[Material provided Boundary: Start]
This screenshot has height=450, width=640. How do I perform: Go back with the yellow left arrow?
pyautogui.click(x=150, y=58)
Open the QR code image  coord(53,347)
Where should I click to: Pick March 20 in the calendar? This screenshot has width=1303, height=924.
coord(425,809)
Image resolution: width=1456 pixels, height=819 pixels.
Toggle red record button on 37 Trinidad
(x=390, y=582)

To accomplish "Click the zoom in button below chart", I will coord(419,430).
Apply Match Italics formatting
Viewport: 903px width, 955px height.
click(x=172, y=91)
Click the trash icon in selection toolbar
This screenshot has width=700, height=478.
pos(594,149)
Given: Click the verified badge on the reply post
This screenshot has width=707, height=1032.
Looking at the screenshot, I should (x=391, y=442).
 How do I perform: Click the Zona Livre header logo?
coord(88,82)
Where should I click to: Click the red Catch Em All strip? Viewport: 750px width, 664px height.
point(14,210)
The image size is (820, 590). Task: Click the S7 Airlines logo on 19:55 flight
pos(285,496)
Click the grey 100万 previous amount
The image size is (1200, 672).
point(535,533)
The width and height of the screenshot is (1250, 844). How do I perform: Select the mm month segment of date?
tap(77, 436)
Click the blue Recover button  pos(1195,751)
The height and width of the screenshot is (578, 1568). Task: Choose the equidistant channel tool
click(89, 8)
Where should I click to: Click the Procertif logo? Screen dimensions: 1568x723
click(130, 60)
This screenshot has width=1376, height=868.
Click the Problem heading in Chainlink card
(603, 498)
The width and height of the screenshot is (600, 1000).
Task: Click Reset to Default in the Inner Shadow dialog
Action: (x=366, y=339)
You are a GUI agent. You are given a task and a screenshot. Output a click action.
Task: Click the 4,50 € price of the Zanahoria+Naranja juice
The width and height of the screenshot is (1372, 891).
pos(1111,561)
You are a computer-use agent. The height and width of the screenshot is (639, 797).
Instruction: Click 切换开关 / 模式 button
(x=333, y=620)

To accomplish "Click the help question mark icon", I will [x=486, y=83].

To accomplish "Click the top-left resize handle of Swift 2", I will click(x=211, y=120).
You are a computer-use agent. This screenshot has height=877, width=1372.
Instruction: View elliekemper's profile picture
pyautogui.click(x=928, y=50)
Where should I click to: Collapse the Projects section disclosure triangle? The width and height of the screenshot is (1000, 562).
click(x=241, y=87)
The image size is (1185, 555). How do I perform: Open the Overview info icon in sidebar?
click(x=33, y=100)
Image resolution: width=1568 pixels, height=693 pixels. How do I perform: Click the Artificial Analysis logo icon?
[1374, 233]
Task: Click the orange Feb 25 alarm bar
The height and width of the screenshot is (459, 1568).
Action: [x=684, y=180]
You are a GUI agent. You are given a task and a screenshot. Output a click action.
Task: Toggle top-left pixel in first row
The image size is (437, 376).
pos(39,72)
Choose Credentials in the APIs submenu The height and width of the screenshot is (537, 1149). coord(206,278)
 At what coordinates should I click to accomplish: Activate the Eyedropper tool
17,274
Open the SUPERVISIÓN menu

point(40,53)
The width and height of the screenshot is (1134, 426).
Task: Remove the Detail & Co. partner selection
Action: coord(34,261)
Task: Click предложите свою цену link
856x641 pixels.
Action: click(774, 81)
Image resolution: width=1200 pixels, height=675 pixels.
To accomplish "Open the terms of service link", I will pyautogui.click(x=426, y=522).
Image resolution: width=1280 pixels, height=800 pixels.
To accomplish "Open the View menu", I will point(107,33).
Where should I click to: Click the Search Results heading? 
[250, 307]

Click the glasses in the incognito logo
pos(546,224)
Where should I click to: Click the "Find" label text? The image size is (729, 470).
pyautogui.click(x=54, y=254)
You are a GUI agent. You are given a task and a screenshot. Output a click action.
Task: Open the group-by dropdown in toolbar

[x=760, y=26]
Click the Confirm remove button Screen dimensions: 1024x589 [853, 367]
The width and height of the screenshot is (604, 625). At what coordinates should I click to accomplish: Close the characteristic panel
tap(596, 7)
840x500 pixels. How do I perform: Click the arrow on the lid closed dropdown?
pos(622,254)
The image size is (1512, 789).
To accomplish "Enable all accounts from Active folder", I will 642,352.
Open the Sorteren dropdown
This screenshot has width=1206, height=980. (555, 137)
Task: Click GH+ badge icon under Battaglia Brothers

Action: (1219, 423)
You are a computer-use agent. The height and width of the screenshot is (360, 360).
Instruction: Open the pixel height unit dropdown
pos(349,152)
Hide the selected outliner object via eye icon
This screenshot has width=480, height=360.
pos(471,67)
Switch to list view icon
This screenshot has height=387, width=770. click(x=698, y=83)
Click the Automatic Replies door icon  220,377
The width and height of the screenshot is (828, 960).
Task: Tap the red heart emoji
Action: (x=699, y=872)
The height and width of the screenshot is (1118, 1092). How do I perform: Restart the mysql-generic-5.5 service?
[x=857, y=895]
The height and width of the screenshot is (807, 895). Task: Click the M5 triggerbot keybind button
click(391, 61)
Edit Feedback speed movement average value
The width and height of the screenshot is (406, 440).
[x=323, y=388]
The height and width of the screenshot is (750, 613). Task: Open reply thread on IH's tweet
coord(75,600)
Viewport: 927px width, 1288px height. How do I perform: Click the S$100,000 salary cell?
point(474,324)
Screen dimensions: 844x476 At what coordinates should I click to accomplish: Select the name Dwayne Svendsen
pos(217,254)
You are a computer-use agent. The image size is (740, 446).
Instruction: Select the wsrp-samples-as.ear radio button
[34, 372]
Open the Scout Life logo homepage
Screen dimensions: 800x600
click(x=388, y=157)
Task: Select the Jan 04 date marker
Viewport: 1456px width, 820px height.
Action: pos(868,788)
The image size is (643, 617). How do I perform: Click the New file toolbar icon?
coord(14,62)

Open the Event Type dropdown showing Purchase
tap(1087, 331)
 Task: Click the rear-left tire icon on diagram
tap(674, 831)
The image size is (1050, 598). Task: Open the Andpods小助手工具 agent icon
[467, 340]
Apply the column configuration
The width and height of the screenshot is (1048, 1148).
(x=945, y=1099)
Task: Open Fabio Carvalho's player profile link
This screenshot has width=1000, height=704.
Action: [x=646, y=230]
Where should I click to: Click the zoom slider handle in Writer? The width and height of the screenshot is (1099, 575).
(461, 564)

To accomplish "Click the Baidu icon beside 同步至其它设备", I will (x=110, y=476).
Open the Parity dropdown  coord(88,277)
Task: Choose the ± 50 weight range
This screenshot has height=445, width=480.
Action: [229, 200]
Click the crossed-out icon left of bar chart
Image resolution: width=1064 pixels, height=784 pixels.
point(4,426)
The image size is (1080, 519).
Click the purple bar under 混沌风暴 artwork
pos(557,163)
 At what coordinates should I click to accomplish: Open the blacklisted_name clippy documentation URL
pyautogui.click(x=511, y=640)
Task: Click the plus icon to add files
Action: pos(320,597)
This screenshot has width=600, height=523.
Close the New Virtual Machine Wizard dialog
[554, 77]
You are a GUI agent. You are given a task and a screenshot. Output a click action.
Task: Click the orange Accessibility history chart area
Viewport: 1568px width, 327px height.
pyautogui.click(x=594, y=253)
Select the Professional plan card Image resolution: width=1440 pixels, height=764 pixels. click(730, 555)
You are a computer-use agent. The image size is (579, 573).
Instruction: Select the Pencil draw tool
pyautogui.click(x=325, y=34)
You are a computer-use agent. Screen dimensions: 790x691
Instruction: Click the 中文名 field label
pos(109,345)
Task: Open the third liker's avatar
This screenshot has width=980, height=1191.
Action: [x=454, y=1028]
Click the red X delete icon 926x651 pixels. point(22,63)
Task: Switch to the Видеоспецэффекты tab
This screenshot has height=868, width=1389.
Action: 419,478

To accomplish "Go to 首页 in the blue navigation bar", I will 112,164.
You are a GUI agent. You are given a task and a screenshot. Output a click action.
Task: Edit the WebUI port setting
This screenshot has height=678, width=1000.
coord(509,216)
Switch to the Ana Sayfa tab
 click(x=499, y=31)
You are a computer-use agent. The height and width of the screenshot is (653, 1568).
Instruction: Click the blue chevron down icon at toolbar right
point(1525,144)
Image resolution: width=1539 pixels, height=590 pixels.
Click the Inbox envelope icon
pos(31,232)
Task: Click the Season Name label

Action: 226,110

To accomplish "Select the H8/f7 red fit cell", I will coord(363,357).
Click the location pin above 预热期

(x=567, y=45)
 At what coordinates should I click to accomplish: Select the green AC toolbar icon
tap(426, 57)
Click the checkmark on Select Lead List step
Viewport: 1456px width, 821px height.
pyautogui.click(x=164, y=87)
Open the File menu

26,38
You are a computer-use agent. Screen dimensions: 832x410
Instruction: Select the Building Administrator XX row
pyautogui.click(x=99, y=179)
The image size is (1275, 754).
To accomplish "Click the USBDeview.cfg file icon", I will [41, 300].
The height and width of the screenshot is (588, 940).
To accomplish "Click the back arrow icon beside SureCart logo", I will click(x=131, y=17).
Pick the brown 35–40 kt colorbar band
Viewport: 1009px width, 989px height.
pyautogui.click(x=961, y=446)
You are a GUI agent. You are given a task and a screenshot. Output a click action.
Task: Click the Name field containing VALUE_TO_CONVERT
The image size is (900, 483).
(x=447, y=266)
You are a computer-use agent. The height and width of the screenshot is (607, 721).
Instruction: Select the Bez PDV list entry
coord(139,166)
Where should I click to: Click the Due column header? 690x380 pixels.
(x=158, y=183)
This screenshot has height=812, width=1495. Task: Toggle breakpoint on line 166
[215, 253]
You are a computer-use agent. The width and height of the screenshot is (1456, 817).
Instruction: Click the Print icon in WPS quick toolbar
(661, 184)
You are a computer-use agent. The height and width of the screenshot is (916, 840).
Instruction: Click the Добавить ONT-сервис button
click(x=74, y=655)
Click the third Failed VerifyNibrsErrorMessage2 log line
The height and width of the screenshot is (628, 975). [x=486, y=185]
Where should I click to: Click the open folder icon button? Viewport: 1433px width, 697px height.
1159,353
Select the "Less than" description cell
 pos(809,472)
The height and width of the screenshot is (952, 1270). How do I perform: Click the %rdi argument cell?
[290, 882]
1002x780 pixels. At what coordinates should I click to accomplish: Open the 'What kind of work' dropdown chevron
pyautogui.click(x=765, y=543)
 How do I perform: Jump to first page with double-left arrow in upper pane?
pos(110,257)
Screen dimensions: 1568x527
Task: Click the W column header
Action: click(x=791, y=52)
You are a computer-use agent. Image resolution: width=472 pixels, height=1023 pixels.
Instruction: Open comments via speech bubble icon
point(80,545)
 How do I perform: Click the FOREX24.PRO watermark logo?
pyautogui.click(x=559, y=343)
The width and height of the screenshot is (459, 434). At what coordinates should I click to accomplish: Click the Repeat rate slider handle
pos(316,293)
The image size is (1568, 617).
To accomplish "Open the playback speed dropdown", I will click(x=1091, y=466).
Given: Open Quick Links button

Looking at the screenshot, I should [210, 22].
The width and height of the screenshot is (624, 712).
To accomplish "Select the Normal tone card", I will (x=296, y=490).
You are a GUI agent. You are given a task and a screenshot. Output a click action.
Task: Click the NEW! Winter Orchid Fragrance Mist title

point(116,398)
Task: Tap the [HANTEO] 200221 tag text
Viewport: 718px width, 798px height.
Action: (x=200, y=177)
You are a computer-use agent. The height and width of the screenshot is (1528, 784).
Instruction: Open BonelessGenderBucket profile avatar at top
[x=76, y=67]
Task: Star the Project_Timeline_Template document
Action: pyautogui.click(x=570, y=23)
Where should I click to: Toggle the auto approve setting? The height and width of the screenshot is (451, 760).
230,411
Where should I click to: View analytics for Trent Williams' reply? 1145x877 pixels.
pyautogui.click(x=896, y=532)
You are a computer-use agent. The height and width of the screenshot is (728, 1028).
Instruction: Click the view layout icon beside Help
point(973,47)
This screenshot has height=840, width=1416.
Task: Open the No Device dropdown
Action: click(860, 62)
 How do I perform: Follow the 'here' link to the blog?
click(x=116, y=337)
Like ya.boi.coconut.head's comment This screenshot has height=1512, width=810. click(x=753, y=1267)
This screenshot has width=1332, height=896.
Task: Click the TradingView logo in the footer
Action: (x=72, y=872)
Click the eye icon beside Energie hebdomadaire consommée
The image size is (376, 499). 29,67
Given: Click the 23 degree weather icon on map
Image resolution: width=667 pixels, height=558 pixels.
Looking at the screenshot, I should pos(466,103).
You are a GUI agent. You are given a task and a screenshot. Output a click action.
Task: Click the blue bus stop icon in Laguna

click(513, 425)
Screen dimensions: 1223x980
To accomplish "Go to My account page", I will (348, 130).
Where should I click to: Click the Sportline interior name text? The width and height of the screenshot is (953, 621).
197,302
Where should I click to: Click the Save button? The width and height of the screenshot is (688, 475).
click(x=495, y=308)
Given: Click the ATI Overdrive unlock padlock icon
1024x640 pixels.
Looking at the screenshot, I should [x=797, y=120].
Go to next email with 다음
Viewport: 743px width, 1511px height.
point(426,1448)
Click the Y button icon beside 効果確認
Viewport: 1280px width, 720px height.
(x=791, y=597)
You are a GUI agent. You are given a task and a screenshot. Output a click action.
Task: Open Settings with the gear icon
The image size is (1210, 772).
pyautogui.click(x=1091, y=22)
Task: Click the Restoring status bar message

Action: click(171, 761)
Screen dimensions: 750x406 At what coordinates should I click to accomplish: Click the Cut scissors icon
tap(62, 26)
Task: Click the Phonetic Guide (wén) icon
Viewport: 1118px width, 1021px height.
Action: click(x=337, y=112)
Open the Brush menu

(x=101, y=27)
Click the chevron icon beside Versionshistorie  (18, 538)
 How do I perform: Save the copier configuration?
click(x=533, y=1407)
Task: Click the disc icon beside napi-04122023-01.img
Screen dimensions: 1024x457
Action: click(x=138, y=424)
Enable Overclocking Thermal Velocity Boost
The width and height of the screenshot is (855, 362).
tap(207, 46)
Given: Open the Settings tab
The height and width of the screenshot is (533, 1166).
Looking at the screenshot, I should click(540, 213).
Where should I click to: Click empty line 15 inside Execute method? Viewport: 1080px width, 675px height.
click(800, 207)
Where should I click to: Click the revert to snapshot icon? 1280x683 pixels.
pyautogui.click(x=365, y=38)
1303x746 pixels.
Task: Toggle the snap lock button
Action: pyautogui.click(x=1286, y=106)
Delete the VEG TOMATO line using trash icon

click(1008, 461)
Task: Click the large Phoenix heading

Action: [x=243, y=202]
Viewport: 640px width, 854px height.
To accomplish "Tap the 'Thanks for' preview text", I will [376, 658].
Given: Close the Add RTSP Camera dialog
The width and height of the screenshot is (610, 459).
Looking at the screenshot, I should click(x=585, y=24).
[Material provided Boundary: End]
- Task item -
Please give an exact copy of the entries above, from the line with "Image resolution: width=1539" down to the line with "You are a computer-use agent. Screen dimensions: 832x410", inclusive, and nothing else.

- Response -
Image resolution: width=1539 pixels, height=590 pixels.
Click the Inbox envelope icon
pos(31,232)
Task: Click the Season Name label

Action: 226,110

To accomplish "Select the H8/f7 red fit cell", I will coord(363,357).
Click the location pin above 预热期

(x=567, y=45)
 At what coordinates should I click to accomplish: Select the green AC toolbar icon
tap(426, 57)
Click the checkmark on Select Lead List step
Viewport: 1456px width, 821px height.
pyautogui.click(x=164, y=87)
Open the File menu

26,38
You are a computer-use agent. Screen dimensions: 832x410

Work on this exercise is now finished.